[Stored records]

= = =

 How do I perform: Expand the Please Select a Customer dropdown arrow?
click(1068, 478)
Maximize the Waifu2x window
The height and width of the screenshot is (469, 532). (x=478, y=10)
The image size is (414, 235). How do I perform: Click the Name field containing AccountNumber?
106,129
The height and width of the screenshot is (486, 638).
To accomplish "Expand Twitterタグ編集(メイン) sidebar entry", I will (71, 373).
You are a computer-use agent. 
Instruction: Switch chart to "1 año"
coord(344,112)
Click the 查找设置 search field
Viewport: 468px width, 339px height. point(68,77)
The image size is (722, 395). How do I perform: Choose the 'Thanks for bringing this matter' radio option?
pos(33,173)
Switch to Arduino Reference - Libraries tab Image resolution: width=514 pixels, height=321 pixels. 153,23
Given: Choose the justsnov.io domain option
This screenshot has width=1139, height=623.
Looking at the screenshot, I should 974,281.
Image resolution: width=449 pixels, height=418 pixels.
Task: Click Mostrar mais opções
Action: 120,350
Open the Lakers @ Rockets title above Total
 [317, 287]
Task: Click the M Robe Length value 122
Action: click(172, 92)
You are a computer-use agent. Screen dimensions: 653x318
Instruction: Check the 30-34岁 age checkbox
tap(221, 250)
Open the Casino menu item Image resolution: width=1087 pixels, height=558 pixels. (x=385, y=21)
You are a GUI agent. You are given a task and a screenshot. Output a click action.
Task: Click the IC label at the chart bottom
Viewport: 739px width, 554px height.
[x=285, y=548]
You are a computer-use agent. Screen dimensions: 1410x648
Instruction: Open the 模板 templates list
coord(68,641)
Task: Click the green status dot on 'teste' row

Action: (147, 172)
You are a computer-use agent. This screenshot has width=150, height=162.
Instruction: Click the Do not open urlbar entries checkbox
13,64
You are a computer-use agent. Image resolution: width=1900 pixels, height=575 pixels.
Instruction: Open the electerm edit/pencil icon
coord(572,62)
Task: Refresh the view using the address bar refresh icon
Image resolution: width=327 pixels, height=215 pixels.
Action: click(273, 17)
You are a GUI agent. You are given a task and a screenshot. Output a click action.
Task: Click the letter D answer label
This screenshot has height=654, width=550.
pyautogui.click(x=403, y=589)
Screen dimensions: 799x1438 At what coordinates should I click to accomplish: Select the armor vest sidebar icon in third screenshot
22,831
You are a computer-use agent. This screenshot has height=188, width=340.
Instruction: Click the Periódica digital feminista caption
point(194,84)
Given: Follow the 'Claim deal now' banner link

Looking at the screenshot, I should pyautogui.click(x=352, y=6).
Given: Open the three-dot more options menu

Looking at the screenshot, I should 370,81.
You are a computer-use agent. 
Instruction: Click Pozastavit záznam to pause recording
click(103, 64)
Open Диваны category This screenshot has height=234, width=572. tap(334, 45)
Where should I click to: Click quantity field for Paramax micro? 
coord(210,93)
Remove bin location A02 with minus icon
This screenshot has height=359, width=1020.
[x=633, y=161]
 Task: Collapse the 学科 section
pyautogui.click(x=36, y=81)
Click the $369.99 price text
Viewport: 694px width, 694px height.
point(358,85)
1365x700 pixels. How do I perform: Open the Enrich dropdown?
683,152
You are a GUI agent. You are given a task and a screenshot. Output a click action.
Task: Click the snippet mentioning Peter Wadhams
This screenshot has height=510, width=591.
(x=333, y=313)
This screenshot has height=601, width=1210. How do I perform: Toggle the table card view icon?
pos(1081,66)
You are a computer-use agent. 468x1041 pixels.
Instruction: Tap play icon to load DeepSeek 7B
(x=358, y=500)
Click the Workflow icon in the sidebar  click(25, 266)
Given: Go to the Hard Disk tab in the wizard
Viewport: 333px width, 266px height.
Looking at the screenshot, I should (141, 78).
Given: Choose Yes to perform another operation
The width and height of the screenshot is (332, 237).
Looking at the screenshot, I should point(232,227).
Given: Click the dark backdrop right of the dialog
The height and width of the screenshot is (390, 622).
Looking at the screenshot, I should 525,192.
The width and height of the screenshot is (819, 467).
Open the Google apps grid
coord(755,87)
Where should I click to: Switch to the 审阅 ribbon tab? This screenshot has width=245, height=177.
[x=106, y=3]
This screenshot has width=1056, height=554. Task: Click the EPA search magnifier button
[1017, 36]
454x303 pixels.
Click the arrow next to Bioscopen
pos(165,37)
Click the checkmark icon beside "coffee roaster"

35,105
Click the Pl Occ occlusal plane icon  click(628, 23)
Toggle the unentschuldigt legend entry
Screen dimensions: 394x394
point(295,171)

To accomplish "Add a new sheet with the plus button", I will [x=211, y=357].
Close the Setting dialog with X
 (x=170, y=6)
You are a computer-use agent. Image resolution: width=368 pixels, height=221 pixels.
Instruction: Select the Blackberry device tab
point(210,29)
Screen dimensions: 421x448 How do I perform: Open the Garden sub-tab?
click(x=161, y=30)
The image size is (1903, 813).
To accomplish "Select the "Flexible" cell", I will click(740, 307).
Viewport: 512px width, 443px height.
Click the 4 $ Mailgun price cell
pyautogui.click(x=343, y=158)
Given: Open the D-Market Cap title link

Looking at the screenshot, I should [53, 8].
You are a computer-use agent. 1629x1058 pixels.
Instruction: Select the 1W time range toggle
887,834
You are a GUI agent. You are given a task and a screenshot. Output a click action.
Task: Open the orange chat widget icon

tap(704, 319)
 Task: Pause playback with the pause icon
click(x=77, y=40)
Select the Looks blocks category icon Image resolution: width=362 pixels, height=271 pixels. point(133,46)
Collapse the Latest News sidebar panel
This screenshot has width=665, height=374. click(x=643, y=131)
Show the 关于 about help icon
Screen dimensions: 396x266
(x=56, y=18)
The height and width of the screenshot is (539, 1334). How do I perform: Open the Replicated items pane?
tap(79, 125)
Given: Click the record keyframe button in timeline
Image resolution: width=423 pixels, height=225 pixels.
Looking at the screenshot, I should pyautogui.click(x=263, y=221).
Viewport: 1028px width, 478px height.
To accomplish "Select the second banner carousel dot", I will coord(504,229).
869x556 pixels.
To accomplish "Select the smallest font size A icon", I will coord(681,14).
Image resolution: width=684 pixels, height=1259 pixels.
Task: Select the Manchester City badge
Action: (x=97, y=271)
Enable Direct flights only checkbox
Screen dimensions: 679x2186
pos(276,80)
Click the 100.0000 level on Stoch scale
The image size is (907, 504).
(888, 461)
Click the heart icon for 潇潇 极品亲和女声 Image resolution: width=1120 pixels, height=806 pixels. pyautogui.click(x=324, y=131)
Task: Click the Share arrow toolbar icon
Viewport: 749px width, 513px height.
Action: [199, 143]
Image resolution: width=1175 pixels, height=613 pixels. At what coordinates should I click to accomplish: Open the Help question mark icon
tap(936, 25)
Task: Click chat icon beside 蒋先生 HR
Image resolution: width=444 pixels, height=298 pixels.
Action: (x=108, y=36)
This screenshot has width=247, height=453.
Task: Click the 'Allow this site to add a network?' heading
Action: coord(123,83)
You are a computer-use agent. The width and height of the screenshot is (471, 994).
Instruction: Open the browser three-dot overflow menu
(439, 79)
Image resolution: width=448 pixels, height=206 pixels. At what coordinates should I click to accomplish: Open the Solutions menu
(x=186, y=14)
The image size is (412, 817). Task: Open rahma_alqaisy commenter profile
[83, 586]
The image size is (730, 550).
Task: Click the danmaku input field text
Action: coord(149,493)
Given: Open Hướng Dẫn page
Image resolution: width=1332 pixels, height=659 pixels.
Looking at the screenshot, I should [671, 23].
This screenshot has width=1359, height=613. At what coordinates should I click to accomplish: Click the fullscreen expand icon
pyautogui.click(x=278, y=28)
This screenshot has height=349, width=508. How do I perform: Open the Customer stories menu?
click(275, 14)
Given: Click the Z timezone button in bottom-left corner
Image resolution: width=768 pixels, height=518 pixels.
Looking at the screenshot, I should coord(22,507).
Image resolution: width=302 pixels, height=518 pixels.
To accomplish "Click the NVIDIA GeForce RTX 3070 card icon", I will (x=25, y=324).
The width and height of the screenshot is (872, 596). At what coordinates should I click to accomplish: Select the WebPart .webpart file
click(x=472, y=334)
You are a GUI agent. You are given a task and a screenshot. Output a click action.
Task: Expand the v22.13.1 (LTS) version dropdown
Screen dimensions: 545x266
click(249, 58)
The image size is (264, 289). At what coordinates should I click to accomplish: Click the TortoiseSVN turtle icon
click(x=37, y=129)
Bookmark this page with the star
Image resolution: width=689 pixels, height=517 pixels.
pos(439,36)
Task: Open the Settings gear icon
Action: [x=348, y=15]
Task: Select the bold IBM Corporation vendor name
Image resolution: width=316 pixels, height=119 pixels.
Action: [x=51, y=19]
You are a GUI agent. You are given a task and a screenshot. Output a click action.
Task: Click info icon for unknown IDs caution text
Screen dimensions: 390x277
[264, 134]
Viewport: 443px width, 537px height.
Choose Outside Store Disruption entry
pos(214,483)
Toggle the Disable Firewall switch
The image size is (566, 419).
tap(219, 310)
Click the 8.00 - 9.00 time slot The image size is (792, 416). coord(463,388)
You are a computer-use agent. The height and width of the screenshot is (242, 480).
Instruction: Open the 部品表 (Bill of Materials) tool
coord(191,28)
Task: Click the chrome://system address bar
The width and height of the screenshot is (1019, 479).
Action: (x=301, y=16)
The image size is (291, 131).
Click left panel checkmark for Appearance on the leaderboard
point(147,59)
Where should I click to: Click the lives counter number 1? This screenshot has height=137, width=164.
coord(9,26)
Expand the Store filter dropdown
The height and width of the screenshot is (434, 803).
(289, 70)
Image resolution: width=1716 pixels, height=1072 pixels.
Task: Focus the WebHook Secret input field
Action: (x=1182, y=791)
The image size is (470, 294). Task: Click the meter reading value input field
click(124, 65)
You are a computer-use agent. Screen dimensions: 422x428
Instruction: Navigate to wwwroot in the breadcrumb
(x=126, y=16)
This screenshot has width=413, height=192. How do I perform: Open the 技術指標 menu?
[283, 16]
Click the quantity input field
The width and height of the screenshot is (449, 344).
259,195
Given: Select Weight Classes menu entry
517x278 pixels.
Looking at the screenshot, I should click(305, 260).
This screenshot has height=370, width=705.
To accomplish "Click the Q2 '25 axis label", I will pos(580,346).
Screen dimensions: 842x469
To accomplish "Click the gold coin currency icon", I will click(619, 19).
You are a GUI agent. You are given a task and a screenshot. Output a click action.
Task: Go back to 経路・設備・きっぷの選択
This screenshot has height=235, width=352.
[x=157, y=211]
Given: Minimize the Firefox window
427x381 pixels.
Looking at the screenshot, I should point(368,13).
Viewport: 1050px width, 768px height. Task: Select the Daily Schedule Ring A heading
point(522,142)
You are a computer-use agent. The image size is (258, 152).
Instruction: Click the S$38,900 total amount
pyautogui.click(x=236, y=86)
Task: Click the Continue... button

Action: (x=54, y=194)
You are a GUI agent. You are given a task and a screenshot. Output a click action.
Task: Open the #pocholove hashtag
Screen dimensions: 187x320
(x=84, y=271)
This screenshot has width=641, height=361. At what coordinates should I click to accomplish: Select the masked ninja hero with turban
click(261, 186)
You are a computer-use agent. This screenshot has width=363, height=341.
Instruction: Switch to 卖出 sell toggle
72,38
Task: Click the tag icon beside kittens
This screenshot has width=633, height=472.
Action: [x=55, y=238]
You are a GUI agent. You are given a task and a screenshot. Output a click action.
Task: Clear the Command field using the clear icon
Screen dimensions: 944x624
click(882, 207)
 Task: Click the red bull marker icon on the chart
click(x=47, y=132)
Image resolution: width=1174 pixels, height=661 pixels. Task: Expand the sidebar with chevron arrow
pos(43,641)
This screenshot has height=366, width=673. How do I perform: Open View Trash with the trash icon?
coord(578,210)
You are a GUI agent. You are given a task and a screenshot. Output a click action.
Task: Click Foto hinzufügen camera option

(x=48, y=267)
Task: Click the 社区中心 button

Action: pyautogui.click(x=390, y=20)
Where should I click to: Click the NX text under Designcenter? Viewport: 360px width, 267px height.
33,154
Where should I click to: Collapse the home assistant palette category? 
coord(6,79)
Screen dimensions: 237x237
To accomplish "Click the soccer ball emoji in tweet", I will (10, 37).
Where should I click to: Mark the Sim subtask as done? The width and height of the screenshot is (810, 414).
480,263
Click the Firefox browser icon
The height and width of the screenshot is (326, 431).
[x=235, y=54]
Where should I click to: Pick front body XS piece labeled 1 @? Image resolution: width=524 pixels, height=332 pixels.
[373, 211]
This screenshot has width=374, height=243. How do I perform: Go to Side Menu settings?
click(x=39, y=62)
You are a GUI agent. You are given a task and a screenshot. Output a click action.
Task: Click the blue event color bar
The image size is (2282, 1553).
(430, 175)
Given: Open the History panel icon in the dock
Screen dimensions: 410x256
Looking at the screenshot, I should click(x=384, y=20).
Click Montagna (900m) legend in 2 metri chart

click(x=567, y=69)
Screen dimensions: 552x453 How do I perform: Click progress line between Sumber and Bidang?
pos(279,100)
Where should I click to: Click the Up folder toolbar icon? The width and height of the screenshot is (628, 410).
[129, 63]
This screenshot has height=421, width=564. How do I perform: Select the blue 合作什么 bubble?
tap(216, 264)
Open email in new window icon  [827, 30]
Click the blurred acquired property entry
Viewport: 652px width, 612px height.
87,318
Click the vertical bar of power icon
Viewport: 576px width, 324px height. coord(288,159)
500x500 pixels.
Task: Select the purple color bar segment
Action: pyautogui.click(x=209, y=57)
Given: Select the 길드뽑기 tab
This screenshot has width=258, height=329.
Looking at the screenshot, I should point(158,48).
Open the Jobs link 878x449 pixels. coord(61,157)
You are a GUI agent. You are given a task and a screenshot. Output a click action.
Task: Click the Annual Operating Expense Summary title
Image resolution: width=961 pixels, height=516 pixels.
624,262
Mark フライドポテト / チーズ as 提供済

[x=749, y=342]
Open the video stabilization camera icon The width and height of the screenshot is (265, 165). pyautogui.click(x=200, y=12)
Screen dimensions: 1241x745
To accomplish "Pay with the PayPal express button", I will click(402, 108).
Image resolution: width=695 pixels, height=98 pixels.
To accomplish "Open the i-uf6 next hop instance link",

= = =

### Exercise goal
Quote exactly the first line of the data and every line after it through the one holding "You are a computer-use agent. Image resolution: width=1900".

### Finished task
 How do I perform: Expand the Please Select a Customer dropdown arrow?
click(1068, 478)
Maximize the Waifu2x window
The height and width of the screenshot is (469, 532). (x=478, y=10)
The image size is (414, 235). How do I perform: Click the Name field containing AccountNumber?
106,129
The height and width of the screenshot is (486, 638).
To accomplish "Expand Twitterタグ編集(メイン) sidebar entry", I will (71, 373).
You are a computer-use agent. 
Instruction: Switch chart to "1 año"
coord(344,112)
Click the 查找设置 search field
Viewport: 468px width, 339px height. point(68,77)
The image size is (722, 395). How do I perform: Choose the 'Thanks for bringing this matter' radio option?
pos(33,173)
Switch to Arduino Reference - Libraries tab Image resolution: width=514 pixels, height=321 pixels. 153,23
Given: Choose the justsnov.io domain option
This screenshot has width=1139, height=623.
Looking at the screenshot, I should 974,281.
Image resolution: width=449 pixels, height=418 pixels.
Task: Click Mostrar mais opções
Action: 120,350
Open the Lakers @ Rockets title above Total
 [317, 287]
Task: Click the M Robe Length value 122
Action: click(172, 92)
You are a computer-use agent. Screen dimensions: 653x318
Instruction: Check the 30-34岁 age checkbox
tap(221, 250)
Open the Casino menu item Image resolution: width=1087 pixels, height=558 pixels. (x=385, y=21)
You are a GUI agent. You are given a task and a screenshot. Output a click action.
Task: Click the IC label at the chart bottom
Viewport: 739px width, 554px height.
[x=285, y=548]
You are a computer-use agent. Screen dimensions: 1410x648
Instruction: Open the 模板 templates list
coord(68,641)
Task: Click the green status dot on 'teste' row

Action: (147, 172)
You are a computer-use agent. This screenshot has width=150, height=162.
Instruction: Click the Do not open urlbar entries checkbox
13,64
You are a computer-use agent. Image resolution: width=1900 pixels, height=575 pixels.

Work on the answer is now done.